- _What is expected_: When you write out the listing, keep every character and omit the pictures.

- _Provided entries_:
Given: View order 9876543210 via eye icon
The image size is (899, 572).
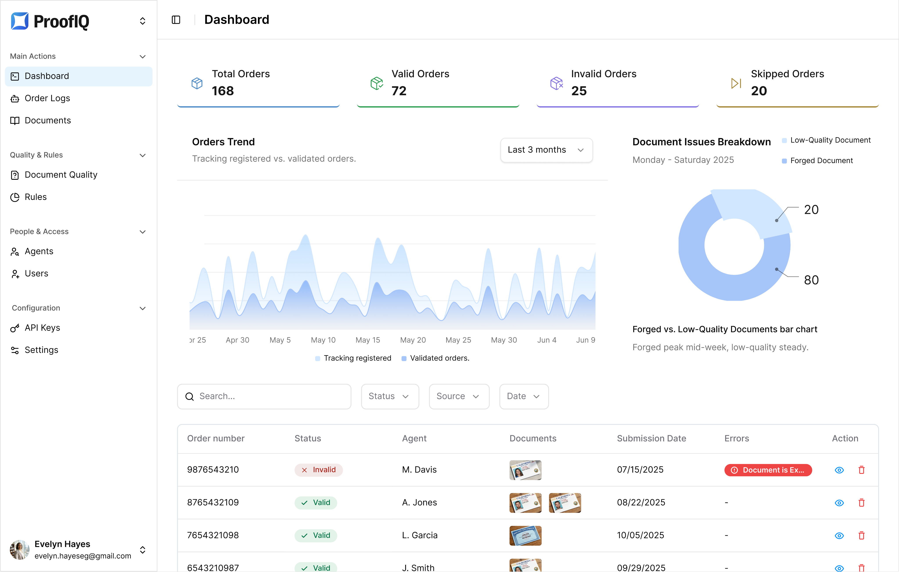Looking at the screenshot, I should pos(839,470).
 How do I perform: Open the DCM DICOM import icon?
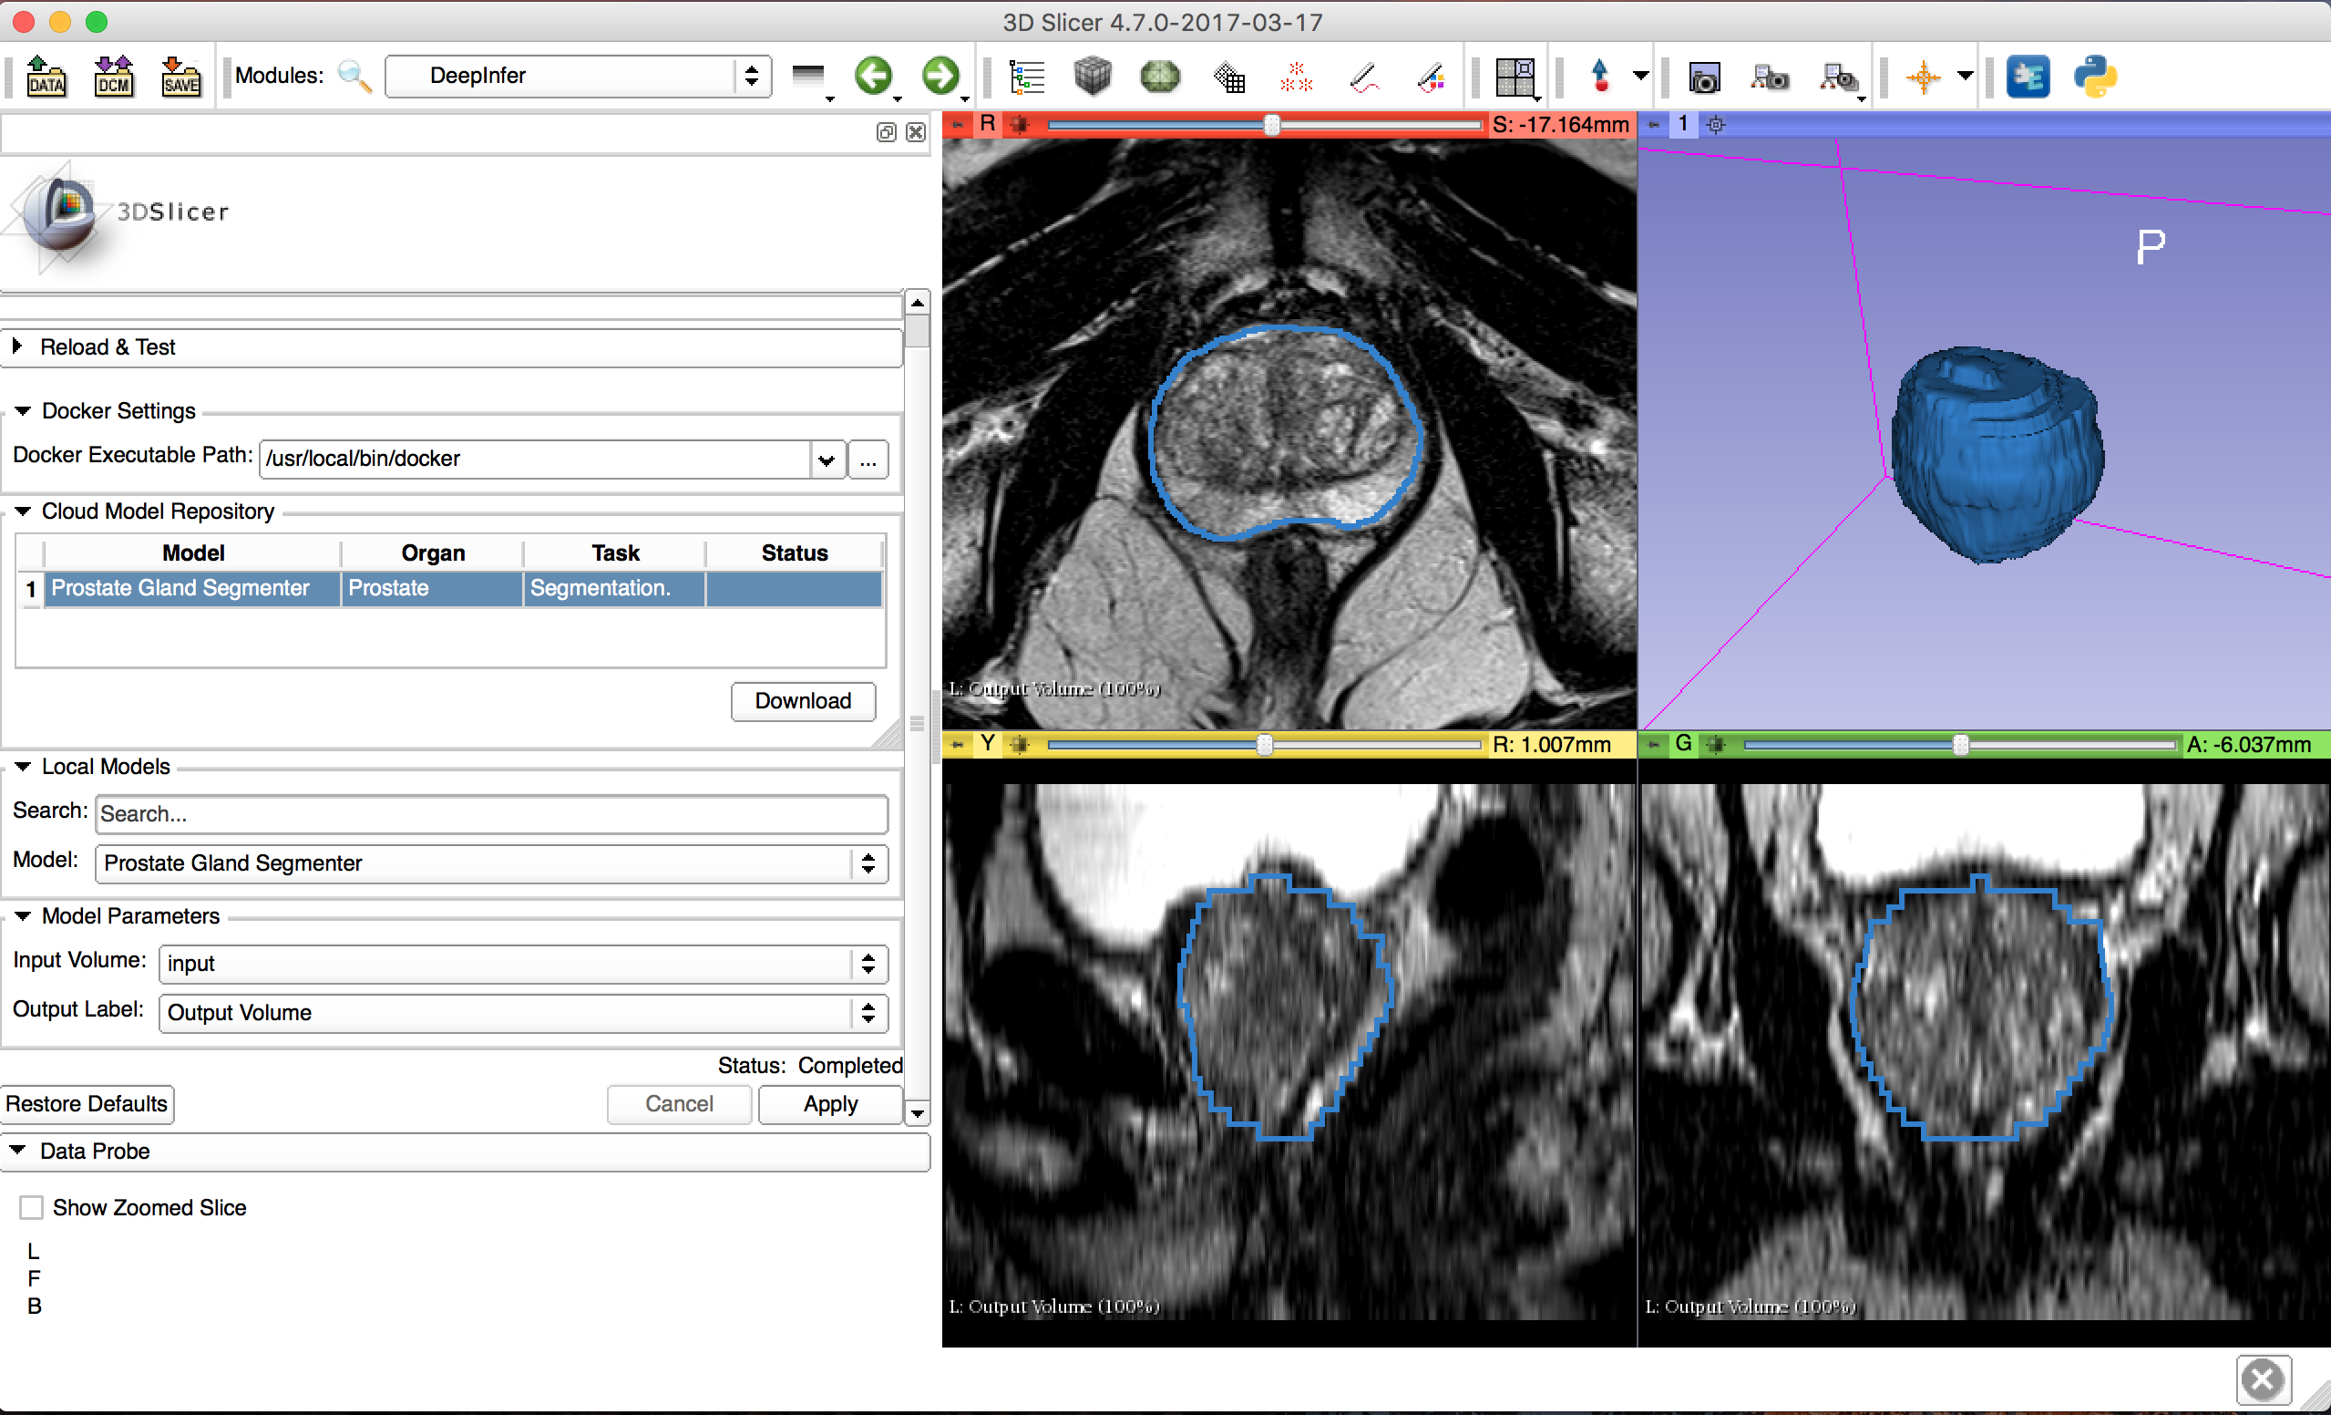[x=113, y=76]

- _Answer section_:
Given: View order 9876543210 via eye icon
The image size is (899, 572).
Looking at the screenshot, I should pos(839,470).
 How do I perform: Open the DCM DICOM import icon?
[x=113, y=76]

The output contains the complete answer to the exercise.